I have begun a rather series study of the writings of Bishop John Shelby Spong. Bishop Spong’s weekly column continues to provide so very much wisdom. Recently Bishop Spong responded to a reader’s question about “atonement” and the nature of God. Bishop Spong is succinct, insightful, wise and inspirational in his response. If you don’t subscribe to his weekly column, you can find the details here
God is defined as an Almighty being. An Almighty being does not require atonement (for “sins”). Therefore if God requires atonement as the Bible says, he is imperfect and not Almighty. Does this make sense? In other words, philosophically, the need for atonement indicates a lack of something, which detracts from the perfection which God should have. I would appreciate your thoughts.
Answer: Dear Raymond,
I don’t think that elementary equations in logic are the way to do theology. So let me start my answer by looking at your givens. “God is defined as an Almighty being.” By whom and on what authority? The traditional idea of God present at the heart of Christianity certainly tends to express this, but is it accurate? Can God ever be defined by human beings? Are the limits of the human brain able to be transcended sufficiently so that the fullness and mystery of God can be embraced and articulated? I do not think so.

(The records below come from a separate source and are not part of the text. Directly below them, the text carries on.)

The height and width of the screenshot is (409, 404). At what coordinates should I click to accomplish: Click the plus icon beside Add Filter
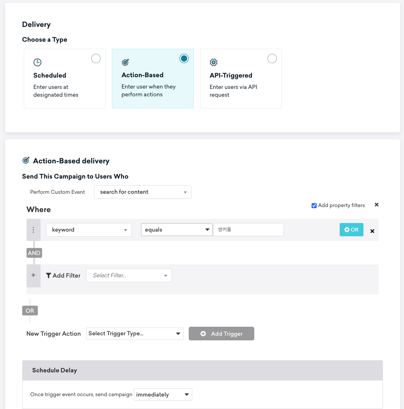click(34, 275)
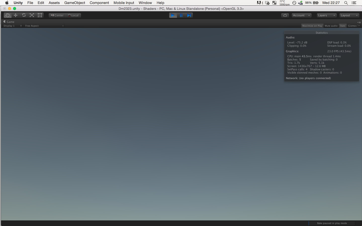Open the Component menu

pyautogui.click(x=99, y=3)
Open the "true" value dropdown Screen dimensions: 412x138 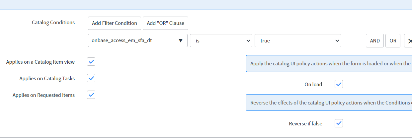[298, 40]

I consider the popular definition of God as “a being,” who lives in a realm that is external to this world and who is equipped with supernatural power, to be not only inadequate but idolatrous. That is the meaning of theism. If theism as the definition of God becomes inadequate, then the only alternative is atheism. If, however, theism is an inadequate or even inaccurate attempt to define God, then atheism is simply a conviction that the theistic definition, not God, but the theistic definition of God, is not a proper way to understand the holy. In that sense I am certainly not a theist, but I am not an atheist either. The fact that I reject the theistic definition of God does not mean that I reject the reality of the God experience.

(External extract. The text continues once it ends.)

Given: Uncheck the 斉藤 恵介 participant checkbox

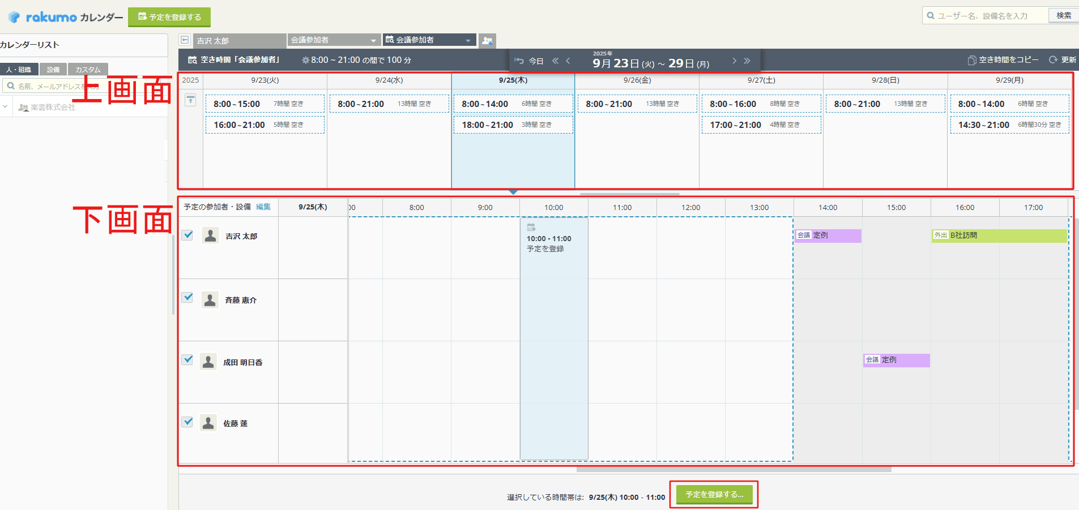Looking at the screenshot, I should point(187,298).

Your second given assumes that atonement is the experience of bringing God and human life into a state of oneness, and that somehow this is the goal of religion in general and Christianity in particular. I think atonement theology is bankrupt in that it is built upon a definition of human life as sinful and fallen and then it proceeds to portray God as a rescuer and the savior of the fallen, sinful life.
When I look at the origins of human life, I do not see an original perfection broken by original sin and the subsequent need for divine intervention to save the sinner. I see rather evolving life that went from single cells to complex self-conscious human beings. If there was no original perfection, there was no fall from perfection and therefore no need for a savior and the whole system collapses.

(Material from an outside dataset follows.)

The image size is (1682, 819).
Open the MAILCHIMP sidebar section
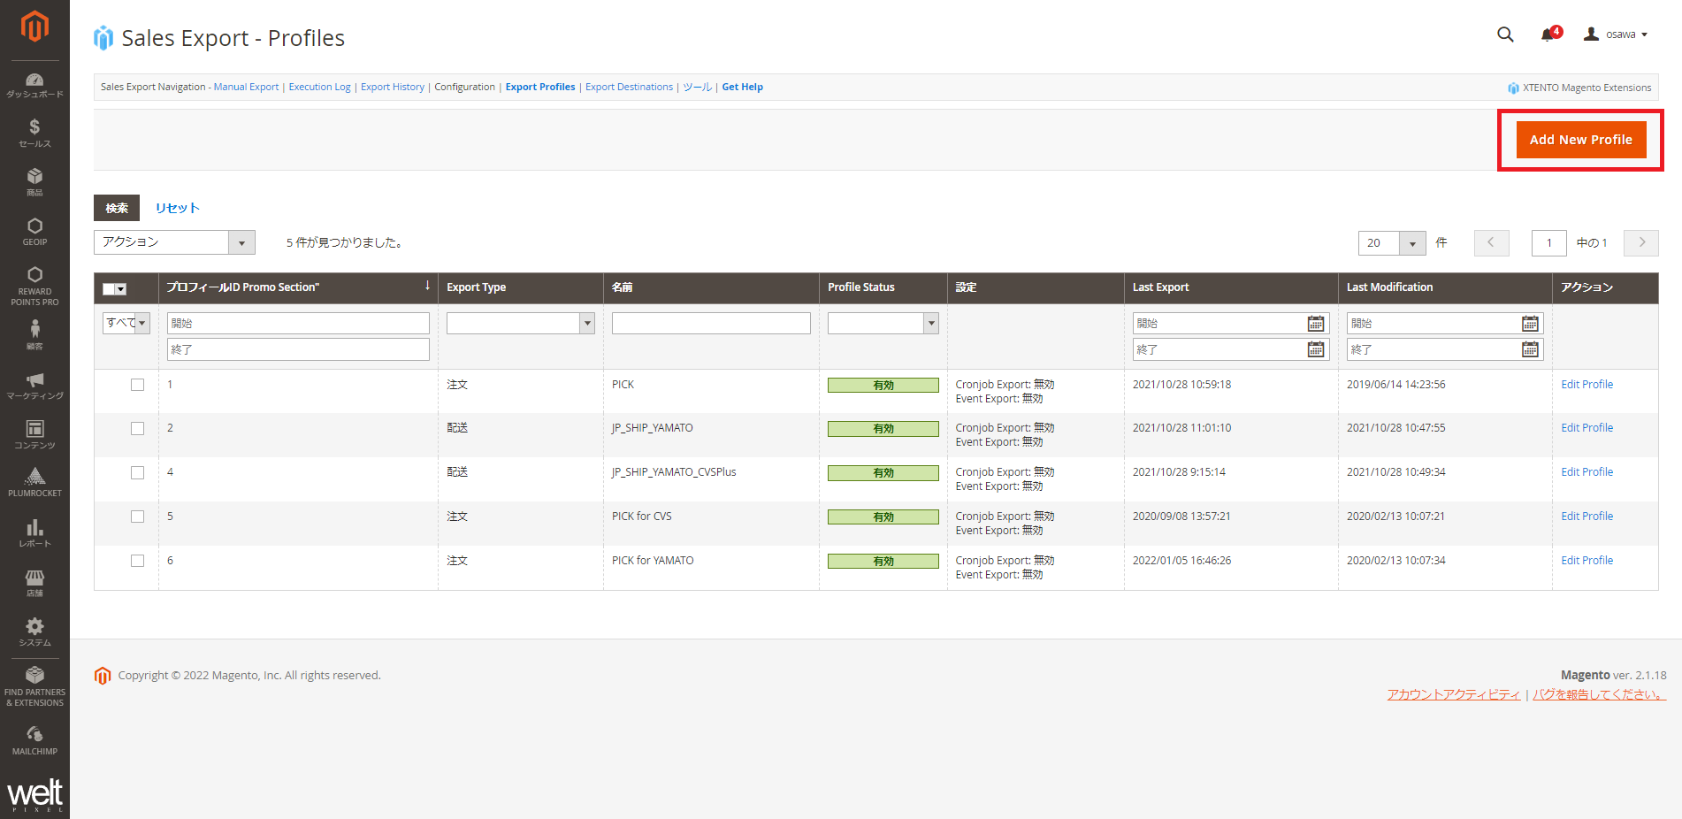click(x=34, y=739)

I see God as a presence and a power that leads to expanded life, expanded love and expanded being, and even the experience of an expanded consciousness. Atonement is not the word to characterize this understanding of either God or life. So, rather than worrying about whether God can be understood in terms of atonement, I would prefer to remove atonement from the Christian vocabulary altogether. I hope these brief comments will serve to open up new possibilities in your theological thinking.